Mutation Analysis and Prenatal Exclusion of Fibrodysplasia Ossificans Progressiva in a Chinese Fetus.

Abstract

Aims: Fibrodysplasia ossificans progressiva (FOP) is a rare and severely disabling autosomal dominant disorder characterized by congenital malformations of the great toes and progressive postnatal heterotopic ossification. A point mutation in the activin receptor IA (ACVR1) gene is the cause of FOP. Most of the reported cases of FOP are sporadic and caused by de novo mutations; however, some rare cases can also result from parental germline mosaicism associated with a greater risk of recurrence in successive pregnancies. Therefore, once the pathogenic mutation has been identified in the proband, it is relative cheaper and important to perform prenatal diagnostic tests to exclude the recurrence risk of FOP in subsequent pregnancies. In this study, we first investigated the mutation in the ACVR1 gene in a Chinese FOP patient and then performed prenatal tests to exclude the risk of recurrence in the patient's unborn sibling. Methods: A couple visited our clinic with their 4-year-old son, who was clinically diagnosed with FOP, for genetic counseling. Genetic testing was performed by amplifying all the nine exons of the ACVR1 gene using the conventional polymerase chain reaction.

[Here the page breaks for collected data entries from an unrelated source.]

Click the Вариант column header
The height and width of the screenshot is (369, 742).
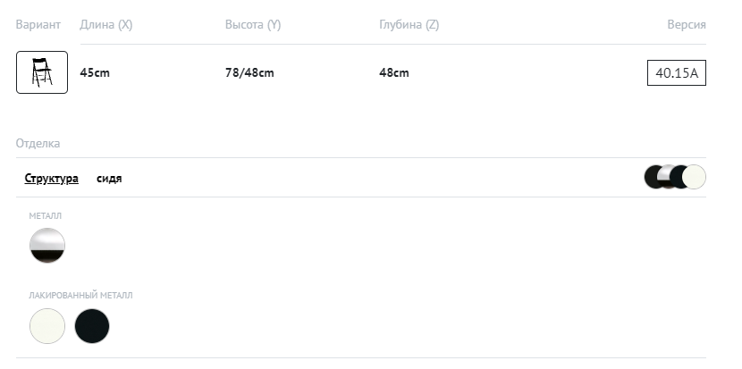[x=38, y=25]
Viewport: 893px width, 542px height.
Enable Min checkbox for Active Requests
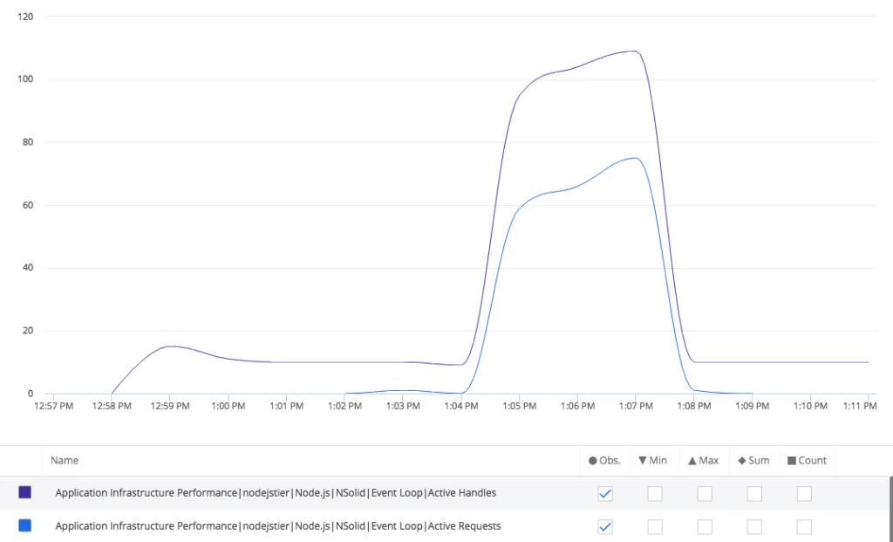tap(655, 527)
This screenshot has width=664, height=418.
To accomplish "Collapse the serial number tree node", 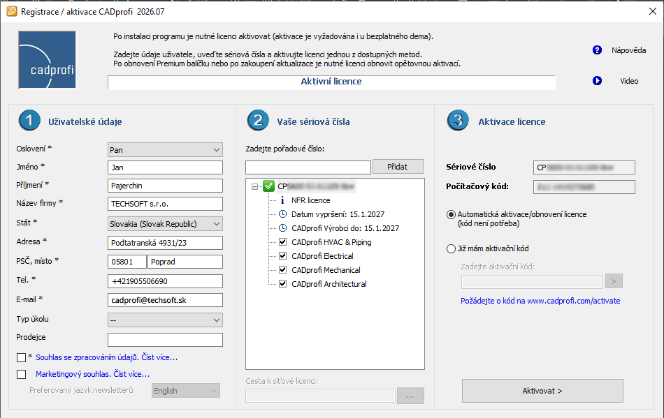I will click(255, 186).
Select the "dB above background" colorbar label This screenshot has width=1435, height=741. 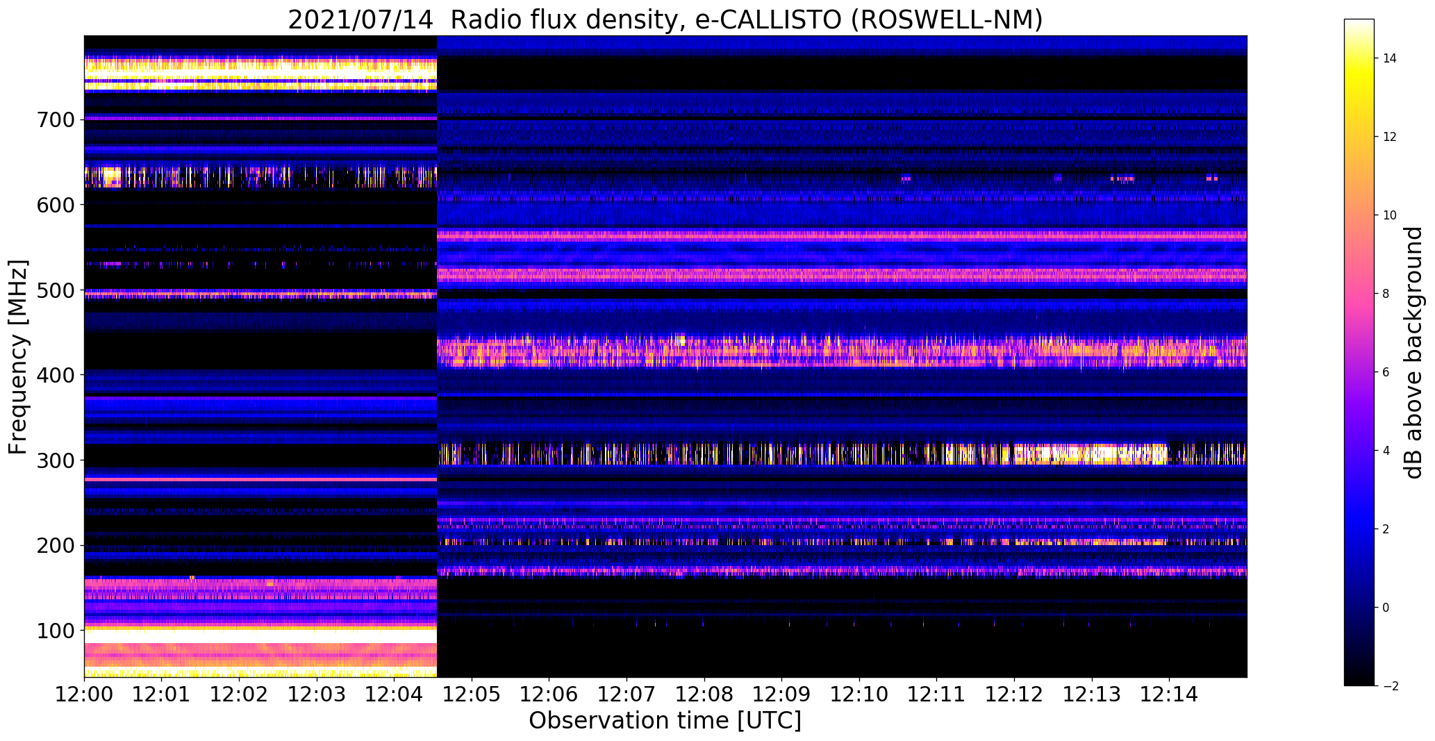click(x=1414, y=352)
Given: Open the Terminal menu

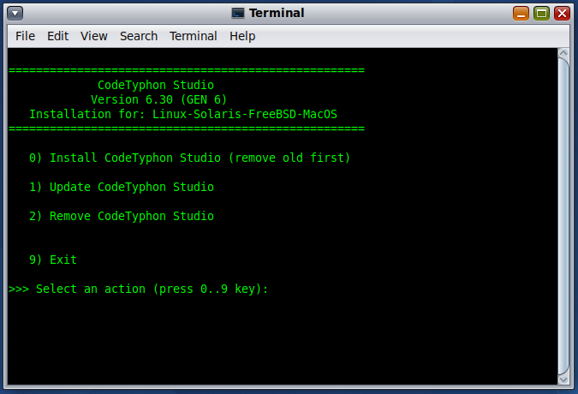Looking at the screenshot, I should (x=194, y=36).
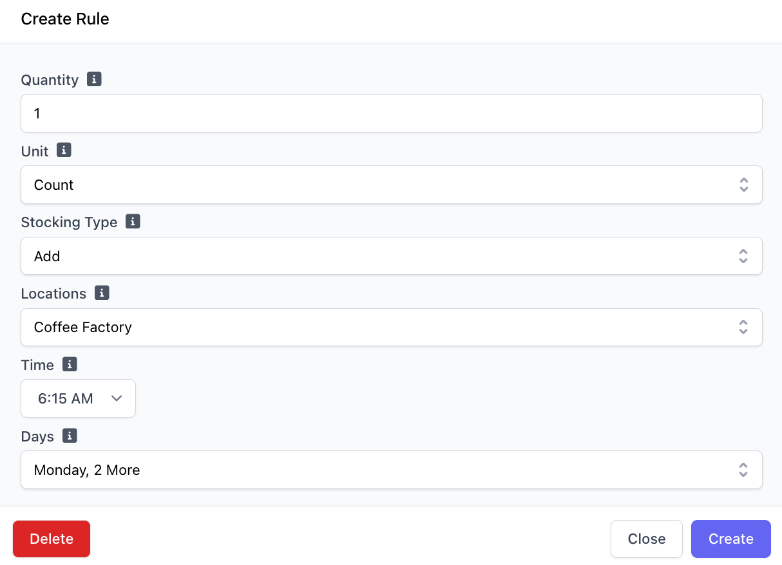
Task: Click the Quantity info icon
Action: click(x=94, y=79)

Further, DNA sequencing was used to determine the mutation based on the results of a mutation screening using denaturing high-performance liquid chromatography. Subsequently, a prenatal test was performed using the same technique as that used for the proband. Results: A recurrent single nucleotide mutation c.617 G>A (R206H) of the ACVR1 gene was identified in the patient; however, both the parents had a normal ACVR1 gene. Prenatal tests showed that the fetus did not carry the pathogenic mutation. Conclusion: The results confirmed that a recurrent single nucleotide mutation c.617 G>A (R206H) was the genetic cause of FOP and explored the utility of prenatal testing in excluding the risk of recurrence in the successive pregnancy.